OpenRCA is a benchmark for assessing LLM and agent root-cause-analysis ability in software operating scenarios. A model receives a natural-language query and must inspect large telemetry volumes to identify root-cause elements.

## System And Data Structure

The OpenReview paper reports 335 failures from three enterprise software systems and more than 68 GB of telemetry. The GitHub README names the dataset systems as `Telecom`, `Bank`, and `Market`.
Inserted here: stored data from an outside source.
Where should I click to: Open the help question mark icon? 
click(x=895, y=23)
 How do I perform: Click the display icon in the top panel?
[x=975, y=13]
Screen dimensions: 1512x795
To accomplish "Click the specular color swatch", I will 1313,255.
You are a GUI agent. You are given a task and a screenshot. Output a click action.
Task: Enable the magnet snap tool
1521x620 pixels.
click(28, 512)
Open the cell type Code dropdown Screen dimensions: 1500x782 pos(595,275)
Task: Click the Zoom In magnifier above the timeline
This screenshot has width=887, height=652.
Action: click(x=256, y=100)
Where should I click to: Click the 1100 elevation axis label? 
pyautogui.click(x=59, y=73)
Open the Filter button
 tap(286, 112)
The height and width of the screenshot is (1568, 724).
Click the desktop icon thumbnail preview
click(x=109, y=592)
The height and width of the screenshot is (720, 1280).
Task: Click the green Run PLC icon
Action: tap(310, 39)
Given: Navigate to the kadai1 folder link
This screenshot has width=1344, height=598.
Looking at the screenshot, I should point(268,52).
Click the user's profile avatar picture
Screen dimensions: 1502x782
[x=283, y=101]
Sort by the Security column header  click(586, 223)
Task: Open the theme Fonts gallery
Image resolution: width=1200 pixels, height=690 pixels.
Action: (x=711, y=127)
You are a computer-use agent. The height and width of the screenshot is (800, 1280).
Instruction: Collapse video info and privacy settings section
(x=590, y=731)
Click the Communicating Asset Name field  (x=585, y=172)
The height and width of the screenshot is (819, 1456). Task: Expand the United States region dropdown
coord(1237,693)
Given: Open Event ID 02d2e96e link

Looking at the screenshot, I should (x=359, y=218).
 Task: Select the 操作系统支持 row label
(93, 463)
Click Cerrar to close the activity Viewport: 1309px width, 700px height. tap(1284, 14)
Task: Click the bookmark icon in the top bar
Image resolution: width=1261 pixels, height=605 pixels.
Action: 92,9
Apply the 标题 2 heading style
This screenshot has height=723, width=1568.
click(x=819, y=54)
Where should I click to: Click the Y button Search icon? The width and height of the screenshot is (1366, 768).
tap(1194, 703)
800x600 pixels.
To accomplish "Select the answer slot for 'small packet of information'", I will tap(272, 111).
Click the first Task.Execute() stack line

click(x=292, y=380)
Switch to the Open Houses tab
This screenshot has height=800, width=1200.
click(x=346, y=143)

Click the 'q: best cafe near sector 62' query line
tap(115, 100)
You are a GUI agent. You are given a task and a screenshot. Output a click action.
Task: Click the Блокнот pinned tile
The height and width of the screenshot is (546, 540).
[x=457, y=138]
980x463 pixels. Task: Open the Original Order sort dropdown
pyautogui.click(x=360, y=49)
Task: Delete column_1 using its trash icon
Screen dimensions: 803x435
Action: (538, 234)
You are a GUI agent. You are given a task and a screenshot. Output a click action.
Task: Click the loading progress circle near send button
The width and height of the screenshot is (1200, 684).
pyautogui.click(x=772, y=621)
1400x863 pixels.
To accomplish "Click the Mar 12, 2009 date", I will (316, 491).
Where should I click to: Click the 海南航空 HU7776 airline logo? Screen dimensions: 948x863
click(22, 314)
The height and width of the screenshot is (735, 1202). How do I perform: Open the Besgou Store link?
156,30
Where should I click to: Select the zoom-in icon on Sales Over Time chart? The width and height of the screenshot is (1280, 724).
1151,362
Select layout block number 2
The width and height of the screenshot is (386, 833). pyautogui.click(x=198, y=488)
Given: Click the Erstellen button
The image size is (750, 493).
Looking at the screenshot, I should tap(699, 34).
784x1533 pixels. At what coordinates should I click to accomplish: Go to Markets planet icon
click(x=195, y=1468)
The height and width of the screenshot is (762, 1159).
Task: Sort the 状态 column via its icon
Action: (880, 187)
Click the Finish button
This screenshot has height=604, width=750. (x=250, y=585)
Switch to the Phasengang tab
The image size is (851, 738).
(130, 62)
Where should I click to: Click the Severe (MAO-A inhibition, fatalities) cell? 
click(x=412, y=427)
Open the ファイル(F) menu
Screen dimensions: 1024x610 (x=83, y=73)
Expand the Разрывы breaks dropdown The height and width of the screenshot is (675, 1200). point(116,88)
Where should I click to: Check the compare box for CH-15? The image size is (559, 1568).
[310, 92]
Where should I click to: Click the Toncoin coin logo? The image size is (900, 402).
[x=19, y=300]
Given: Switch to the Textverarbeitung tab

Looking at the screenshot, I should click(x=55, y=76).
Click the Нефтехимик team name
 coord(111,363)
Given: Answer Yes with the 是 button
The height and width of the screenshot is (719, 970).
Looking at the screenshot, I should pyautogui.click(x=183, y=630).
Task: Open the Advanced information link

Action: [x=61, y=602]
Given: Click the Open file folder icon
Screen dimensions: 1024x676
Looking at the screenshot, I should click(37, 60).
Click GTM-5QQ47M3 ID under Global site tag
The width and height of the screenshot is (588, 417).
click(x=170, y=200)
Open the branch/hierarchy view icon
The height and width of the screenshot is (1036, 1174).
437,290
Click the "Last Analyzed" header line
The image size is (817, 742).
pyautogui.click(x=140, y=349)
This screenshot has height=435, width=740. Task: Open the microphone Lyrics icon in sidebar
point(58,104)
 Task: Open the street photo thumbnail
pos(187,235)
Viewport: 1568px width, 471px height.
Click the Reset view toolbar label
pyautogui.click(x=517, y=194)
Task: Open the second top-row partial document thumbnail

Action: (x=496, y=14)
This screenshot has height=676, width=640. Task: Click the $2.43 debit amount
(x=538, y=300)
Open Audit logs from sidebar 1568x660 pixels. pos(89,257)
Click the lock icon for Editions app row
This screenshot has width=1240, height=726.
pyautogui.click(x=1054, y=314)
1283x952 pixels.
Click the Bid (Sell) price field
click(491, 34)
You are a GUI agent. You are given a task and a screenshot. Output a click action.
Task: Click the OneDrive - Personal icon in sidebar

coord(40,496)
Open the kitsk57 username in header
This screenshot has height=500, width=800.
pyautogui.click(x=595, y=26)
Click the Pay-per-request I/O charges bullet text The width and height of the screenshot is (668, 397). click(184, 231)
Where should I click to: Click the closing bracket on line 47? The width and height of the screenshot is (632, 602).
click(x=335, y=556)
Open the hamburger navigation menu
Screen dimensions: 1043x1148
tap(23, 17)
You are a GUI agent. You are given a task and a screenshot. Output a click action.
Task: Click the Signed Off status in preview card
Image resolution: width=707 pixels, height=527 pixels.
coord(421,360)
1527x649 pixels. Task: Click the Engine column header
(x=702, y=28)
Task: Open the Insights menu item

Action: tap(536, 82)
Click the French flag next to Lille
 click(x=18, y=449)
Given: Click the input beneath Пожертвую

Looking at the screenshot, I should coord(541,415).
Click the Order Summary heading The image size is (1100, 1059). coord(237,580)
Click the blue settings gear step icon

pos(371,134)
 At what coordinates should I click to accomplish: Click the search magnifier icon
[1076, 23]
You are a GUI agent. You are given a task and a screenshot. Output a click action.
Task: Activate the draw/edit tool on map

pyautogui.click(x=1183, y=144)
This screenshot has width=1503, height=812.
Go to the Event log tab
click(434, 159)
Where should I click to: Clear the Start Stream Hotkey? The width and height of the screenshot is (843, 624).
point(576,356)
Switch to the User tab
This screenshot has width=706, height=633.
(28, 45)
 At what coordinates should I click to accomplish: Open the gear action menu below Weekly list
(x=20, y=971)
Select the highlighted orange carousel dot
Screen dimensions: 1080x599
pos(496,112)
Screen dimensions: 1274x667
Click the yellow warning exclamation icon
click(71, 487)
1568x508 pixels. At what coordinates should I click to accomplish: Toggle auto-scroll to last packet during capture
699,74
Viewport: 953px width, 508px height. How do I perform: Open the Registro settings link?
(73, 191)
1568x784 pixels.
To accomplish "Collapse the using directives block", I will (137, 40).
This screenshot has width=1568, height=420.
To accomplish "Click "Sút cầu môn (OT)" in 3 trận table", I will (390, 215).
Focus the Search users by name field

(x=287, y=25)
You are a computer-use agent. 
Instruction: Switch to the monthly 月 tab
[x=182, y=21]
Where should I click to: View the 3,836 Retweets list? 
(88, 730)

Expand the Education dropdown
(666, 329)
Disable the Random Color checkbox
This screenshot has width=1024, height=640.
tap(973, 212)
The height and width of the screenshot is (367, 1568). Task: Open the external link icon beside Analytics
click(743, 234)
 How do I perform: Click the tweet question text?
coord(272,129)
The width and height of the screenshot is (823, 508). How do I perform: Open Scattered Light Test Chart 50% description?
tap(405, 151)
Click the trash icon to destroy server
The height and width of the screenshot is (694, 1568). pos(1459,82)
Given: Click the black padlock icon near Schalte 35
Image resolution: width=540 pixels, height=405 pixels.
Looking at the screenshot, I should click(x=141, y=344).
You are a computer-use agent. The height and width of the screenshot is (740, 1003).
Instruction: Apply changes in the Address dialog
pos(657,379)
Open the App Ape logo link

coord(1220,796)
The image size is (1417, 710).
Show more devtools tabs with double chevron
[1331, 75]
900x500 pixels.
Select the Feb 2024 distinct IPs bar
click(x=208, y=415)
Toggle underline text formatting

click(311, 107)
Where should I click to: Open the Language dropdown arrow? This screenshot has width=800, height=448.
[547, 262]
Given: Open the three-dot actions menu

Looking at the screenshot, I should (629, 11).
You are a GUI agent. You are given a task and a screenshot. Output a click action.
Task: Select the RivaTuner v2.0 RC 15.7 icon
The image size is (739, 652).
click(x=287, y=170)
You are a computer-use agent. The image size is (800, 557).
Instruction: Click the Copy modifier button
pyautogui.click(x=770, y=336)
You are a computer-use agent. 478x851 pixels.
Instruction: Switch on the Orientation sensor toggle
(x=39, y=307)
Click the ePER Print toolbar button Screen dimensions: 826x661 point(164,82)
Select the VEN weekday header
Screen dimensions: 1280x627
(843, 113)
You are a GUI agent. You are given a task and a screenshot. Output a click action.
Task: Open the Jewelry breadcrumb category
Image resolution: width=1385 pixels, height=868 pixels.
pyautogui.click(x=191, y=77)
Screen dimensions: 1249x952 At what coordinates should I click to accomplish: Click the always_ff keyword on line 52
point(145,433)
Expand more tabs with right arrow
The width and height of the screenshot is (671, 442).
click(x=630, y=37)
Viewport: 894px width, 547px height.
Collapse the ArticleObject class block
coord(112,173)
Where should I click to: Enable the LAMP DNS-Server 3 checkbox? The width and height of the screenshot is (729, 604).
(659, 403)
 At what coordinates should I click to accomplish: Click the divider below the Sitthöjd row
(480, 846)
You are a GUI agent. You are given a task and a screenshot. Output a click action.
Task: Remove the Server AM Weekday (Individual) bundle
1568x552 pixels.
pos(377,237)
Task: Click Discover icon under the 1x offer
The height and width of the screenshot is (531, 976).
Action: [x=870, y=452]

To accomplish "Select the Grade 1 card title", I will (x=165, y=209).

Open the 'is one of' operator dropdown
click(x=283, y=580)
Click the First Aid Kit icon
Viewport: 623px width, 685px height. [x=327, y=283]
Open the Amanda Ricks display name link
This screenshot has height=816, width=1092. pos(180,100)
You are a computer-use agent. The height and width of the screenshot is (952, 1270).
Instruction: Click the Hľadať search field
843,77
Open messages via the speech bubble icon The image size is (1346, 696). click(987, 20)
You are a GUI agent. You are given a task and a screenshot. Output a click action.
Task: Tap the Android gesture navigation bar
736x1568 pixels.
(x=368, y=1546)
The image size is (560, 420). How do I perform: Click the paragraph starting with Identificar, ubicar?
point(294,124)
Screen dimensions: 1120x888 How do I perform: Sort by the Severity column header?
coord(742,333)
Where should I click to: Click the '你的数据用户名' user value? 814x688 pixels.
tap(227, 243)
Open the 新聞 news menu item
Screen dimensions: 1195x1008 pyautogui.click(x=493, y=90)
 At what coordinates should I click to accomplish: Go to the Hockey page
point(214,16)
The README describes this structure:

- `{SYSTEM}/query.csv`
- `{SYSTEM}/record.csv`
- `{SYSTEM}/telemetry/{YYYY_MM_DD}/log`
- `{SYSTEM}/telemetry/{YYYY_MM_DD}/metric`
- `{SYSTEM}/telemetry/{YYYY_MM_DD}/trace`

## Inputs And Outputs

Inputs are a natural-language query, KPI time series, dependency trace graphs, semi-structured logs, and record metadata. Outputs are JSON-like root-cause elements: occurrence datetime, component, and reason. The evaluation gives credit only when all required root-cause elements match the ground truth for a failure case.

## Reported Baselines

OpenRCA introduces RCA-agent as a baseline that uses Python for telemetry retrieval and analysis so that the LLM does not need to ingest all telemetry as a single long context. The paper also evaluates LLM prompting and oracle-context variants.

## Actions Or Interventions

OpenRCA is diagnostic. It does not provide a logged remediation action channel, so it should not be treated as an action-conditioned world-model dataset.

## Access And License Notes

The GitHub repository uses MIT. The OpenReview page for the paper is CC BY 4.0. The README links telemetry data through Google Drive and does not state a separate telemetry dataset license. This knowledge base records metadata only and does not mirror telemetry payloads.